Fox News’ Bizarre Legal Defense

Back in December 2019, Karen McDougal sued Fox News for slander after primetime host Tucker Carlson said she “extorted” Donald Trump. You may remember McDougal, the former Playboy model, for making headlines in recent years for an alleged 2006-2007 affair with Trump. She even apologized to Melania Trump in a CNN interview in 2018. Carlson said on air on Dec. 10, 2018:

“Two women approached Donald Trump and threatened to ruin his career and humiliate his family if he doesn’t give them money. Now that sounds like a classic case of extortion.”

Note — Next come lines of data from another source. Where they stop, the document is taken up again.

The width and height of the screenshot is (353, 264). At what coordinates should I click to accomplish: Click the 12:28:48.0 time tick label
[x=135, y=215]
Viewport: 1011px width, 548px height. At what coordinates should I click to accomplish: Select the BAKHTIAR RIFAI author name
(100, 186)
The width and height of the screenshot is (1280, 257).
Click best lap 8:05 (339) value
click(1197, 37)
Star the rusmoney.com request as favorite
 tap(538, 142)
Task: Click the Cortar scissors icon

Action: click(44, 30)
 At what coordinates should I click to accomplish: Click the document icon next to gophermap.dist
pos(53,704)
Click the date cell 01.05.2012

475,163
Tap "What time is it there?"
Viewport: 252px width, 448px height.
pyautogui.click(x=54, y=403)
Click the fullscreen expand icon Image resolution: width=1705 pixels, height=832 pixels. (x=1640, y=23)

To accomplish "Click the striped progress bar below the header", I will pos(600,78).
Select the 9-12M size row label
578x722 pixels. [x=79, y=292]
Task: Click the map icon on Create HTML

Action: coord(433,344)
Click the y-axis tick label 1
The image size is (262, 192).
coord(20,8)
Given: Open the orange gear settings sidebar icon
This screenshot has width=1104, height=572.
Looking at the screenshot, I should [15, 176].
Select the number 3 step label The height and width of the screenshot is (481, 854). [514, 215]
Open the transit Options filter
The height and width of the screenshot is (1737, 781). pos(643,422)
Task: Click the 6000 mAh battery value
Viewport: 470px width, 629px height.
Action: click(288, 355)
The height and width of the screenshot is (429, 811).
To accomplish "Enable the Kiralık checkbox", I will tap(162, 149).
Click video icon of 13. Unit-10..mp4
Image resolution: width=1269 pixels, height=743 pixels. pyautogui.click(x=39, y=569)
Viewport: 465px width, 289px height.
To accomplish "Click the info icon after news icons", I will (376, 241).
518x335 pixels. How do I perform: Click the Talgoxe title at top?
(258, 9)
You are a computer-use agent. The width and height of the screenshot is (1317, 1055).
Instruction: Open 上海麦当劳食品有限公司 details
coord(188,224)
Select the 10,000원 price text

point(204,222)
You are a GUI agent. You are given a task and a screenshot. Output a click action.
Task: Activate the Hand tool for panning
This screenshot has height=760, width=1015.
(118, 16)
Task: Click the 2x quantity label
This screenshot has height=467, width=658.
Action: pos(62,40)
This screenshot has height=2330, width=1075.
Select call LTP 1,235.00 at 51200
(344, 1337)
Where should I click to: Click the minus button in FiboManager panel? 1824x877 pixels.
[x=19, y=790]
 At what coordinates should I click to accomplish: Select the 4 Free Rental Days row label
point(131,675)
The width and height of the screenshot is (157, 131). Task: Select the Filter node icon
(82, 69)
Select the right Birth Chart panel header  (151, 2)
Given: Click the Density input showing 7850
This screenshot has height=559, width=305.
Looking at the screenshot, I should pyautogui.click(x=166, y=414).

McDougal, a public figure, has a tough standard to prove. The actual malice standard requires that plaintiffs prove that defendants spoke with knowing falsity and reckless disregard for the truth

But, as Ashley Cullins reported this week in The Hollywood Reporter, Fox is defending itself with a bizarre argument—that Carlson is not expected to provide accurate information. “What we’re talking about here, it’s not the front page of The New York Times,” Fox attorney Erin Murphy said in federal court. “It’s Tucker Carlson Tonight, which is a commentary show.”

Additionally, writing in Courthouse News, Adam Klasfeld made an interesting point about a separate defamation case:

In trying to dismiss the lawsuit, Fox News could encounter an ironic hurdle: Sarah Palin, the folksy Alaskan politician who became a pundit for the network, sued The New York Times over its editorial tying her to a trend of partisan rhetoric fueling mass shootings. 

The Second Circuit’s revival of that defamation case could now undermine Fox’s argument that Carlson’s commentary is protected opinion, if the court finds it makes false claims with reckless disregard to the facts.

Legally, we’ll have to wait and see how District Judge Mary Kay Vyskocil of the Southern District of New York rules on the matter.

Ethically, I think Fox’s argument speaks for itself.